Le Soudan et l’Iran renouent officiellement leurs relations diplomatiques après huit ans de rupture, marquant un changement significatif dans le paysage régional.

Le 21 juillet 2024, une nouvelle ère s’ouvre pour les relations entre le Soudan et l’Iran. Après huit années de rupture diplomatique, les deux nations ont officiellement repris leurs liens avec la prise de fonction de leurs ambassadeurs respectifs. Cette décision marque un tournant significatif dans le paysage géopolitique de la région.

Contexte historique : une rupture sous pression

La rupture entre Khartoum et Téhéran remonte à 2016, lorsque le Soudan a rompu ses relations diplomatiques avec l’Iran en solidarité avec l’Arabie saoudite. Cette décision faisait suite à l’attaque de l’ambassade saoudienne en Iran, elle-même une réponse à l’exécution d’un éminent religieux chiite à Riyad. Le Soudan, alors sous forte influence saoudienne, avait suivi l’exemple de ses alliés régionaux.

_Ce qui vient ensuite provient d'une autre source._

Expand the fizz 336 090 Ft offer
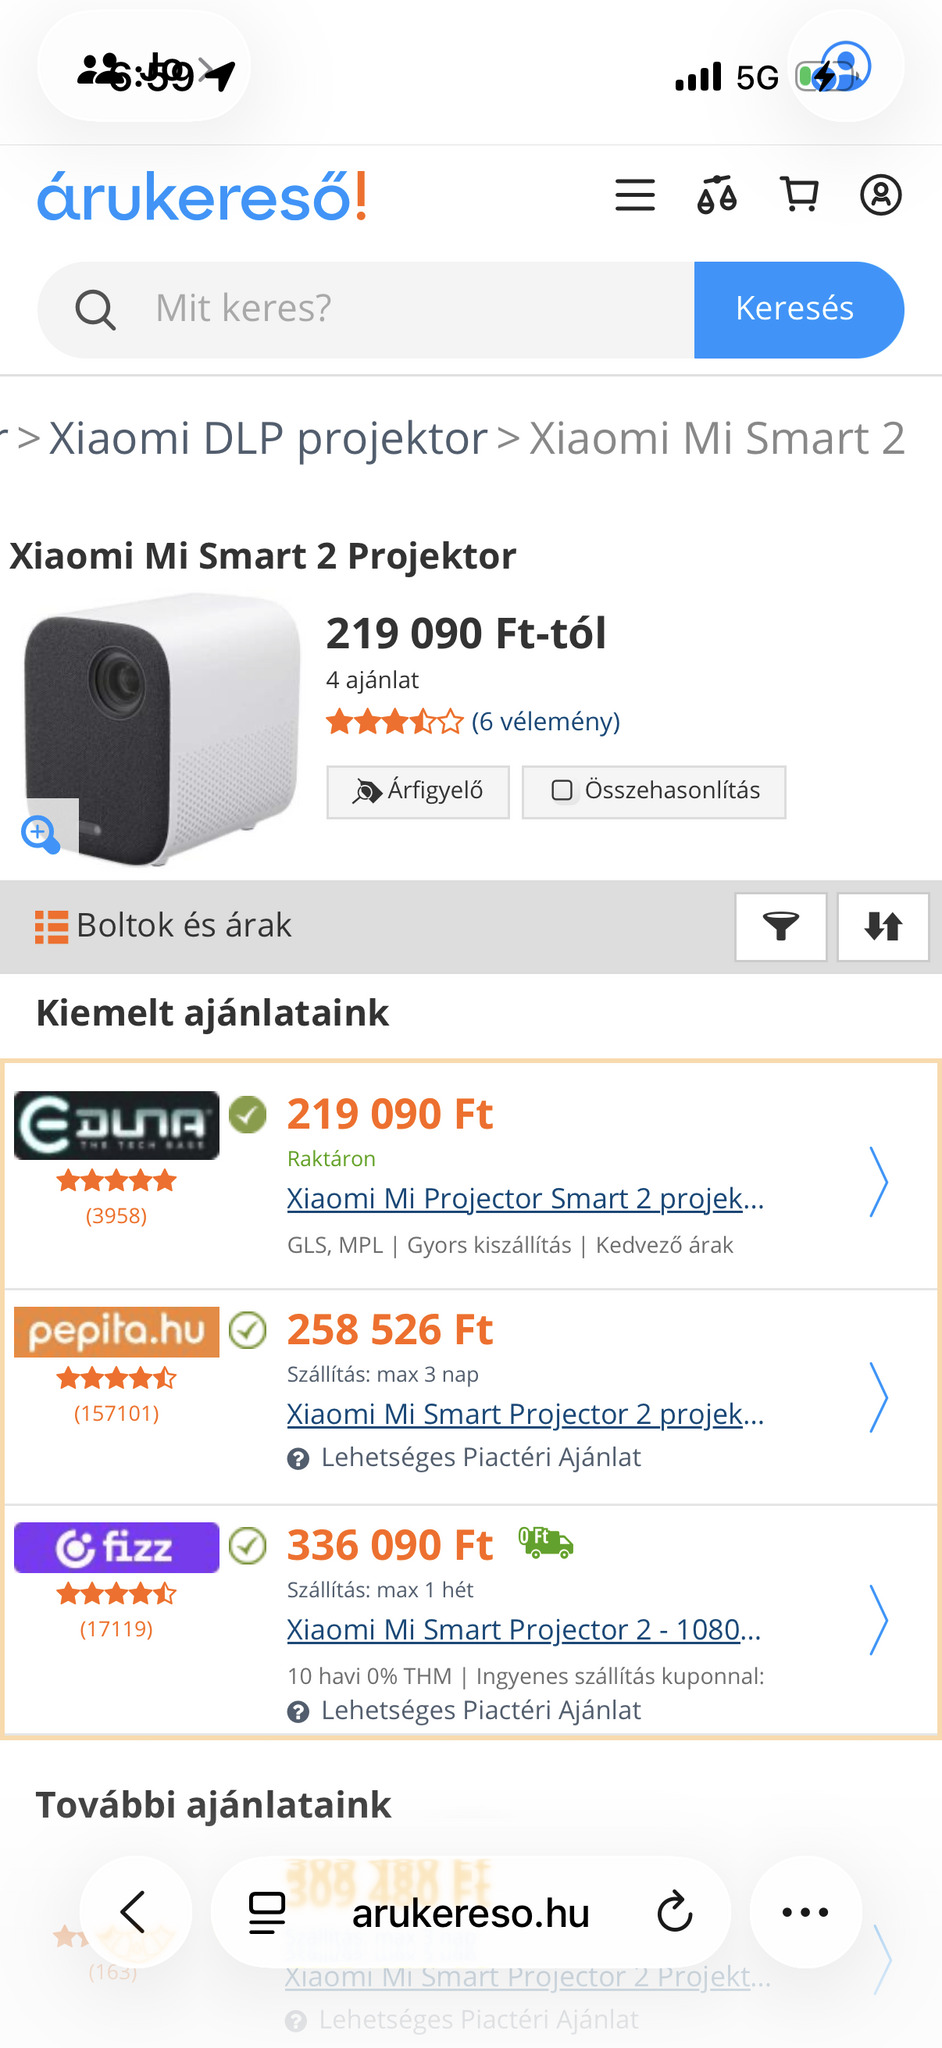[878, 1620]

Dimanche dernier, à Port-Soudan, le général Abdel Fattah al-Burhan, chef de l’armée et dirigeant de facto du Soudan, a reçu le nouvel ambassadeur iranien Hassan Shah Hosseini. Dans le même temps, le Soudan a dépêché son nouvel ambassadeur en Iran, Abdelaziz Hassan Saleh. Ce geste marque « le début d’une nouvelle phase » dans les relations bilatérales, selon le sous-secrétaire du ministère des Affaires étrangères soudanais, Hussein al-Amin.

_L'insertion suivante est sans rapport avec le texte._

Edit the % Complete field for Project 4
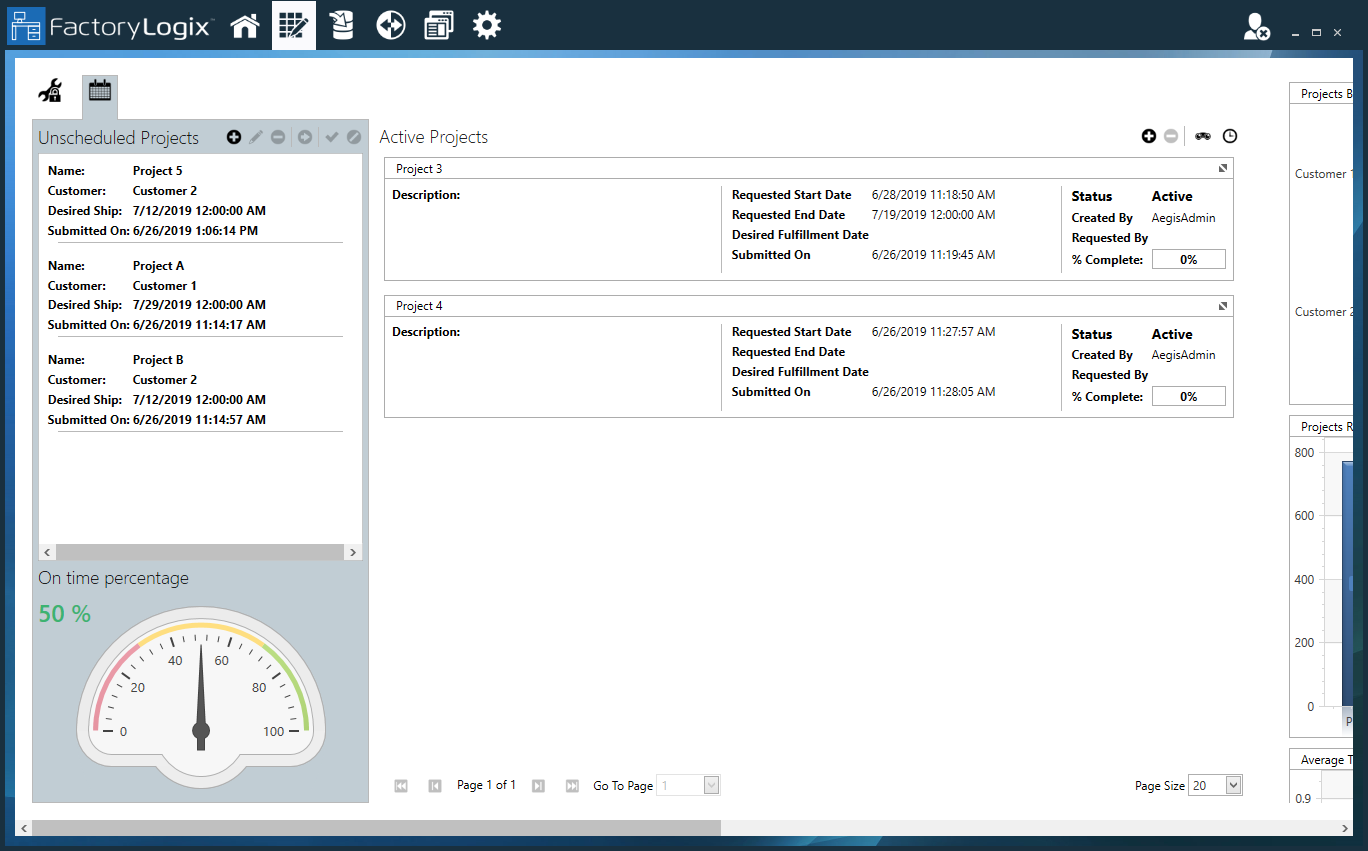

Un contexte de guerre et de réalignement régional

Depuis le début de la guerre au Soudan en avril 2023, le pays a dû reconsidérer ses alliances régionales. Les Forces de soutien rapide (FSR), dirigées par le général rival Hemedti, ont reçu le soutien de certaines forces régionales, obligeant l’armée soudanaise à chercher de nouveaux appuis. Le rapprochement avec l’Iran offre à Khartoum un soutien stratégique, notamment en matière de fourniture d’armes et de drones, essentiels pour contrer les avancées des FSR.

Pour l’Iran, cette reprise des relations diplomatiques avec le Soudan représente une opportunité d’étendre son influence dans la région de la mer Rouge. Historiquement, l’Iran a entretenu des relations étroites avec le Soudan, remontant au coup d’État d’Omar el-Béchir en 1989. Pendant près de deux décennies, le Soudan a servi de plateforme à l’Iran pour faire transiter des financements et des armes vers des groupes comme le Hamas palestinien ou le Hezbollah libanais.

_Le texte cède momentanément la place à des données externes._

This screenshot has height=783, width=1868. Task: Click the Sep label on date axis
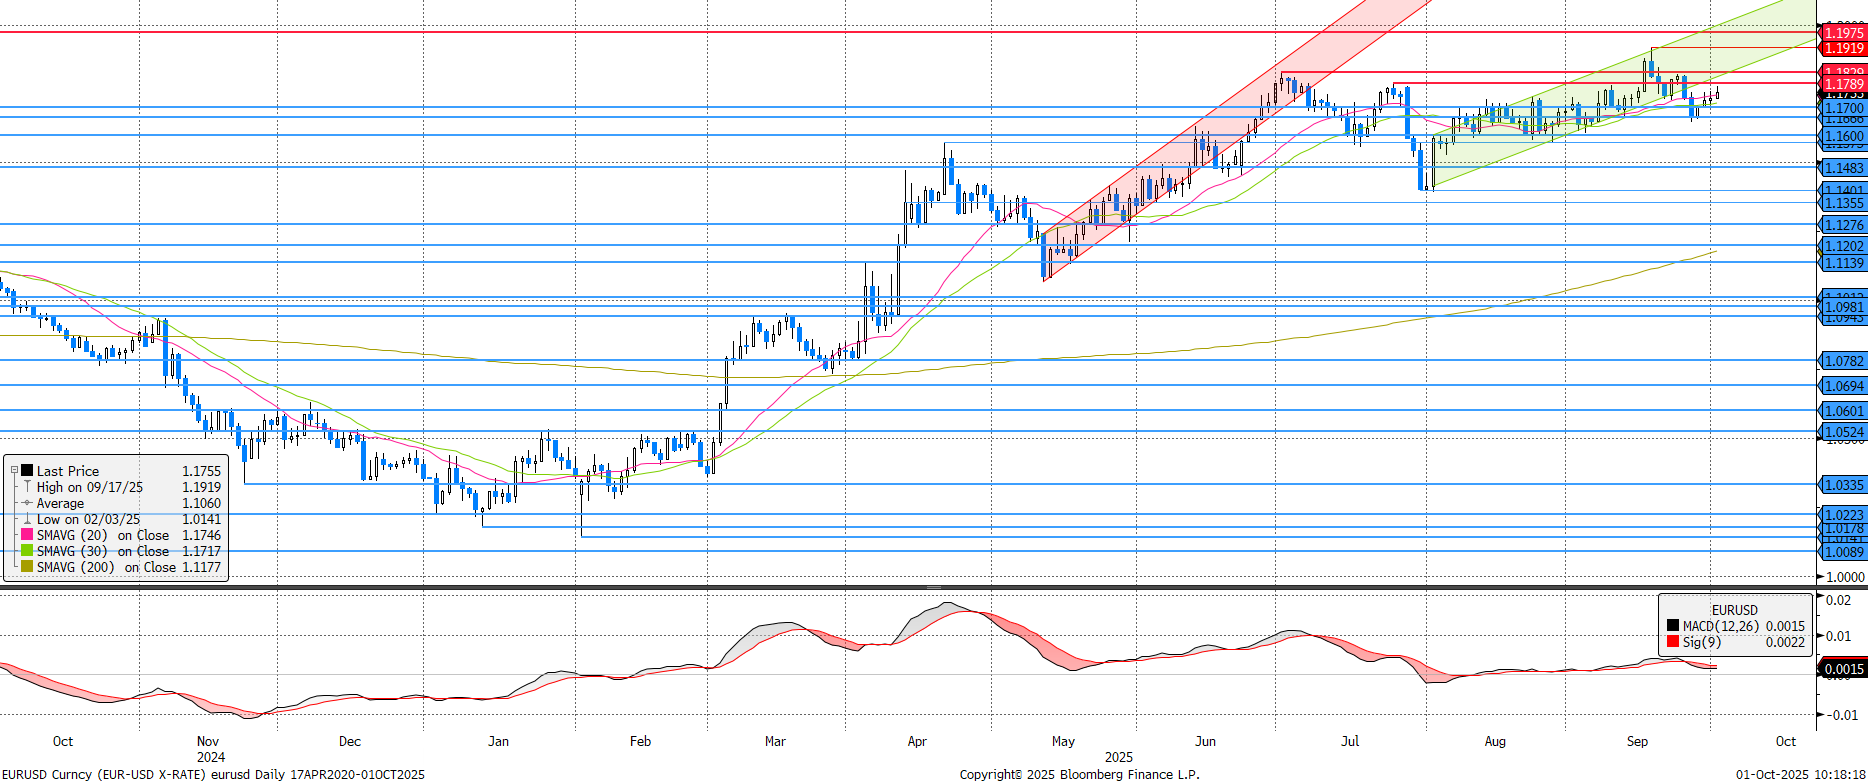pyautogui.click(x=1637, y=741)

Répercussions géopolitiques

La reprise des relations entre le Soudan et l’Iran s’inscrit dans un contexte plus large de réconciliation régionale. En mars 2023, la réconciliation surprise entre Riyad et Téhéran a ouvert la voie à d’autres rapprochements dans la région. Plusieurs pays ont suivi cet exemple, reconfigurant les alliances traditionnelles.

Cependant, cette nouvelle phase n’est pas sans défis. Le Soudan se trouve au cœur d’un conflit dévastateur, avec des dizaines de milliers de morts et des millions de déplacés. Les relations avec les puissances étrangères restent complexes. En février, les États-Unis ont exprimé leur inquiétude quant aux livraisons d’armes de l’Iran à l’armée soudanaise, soulignant la sensibilité de ces nouvelles alliances.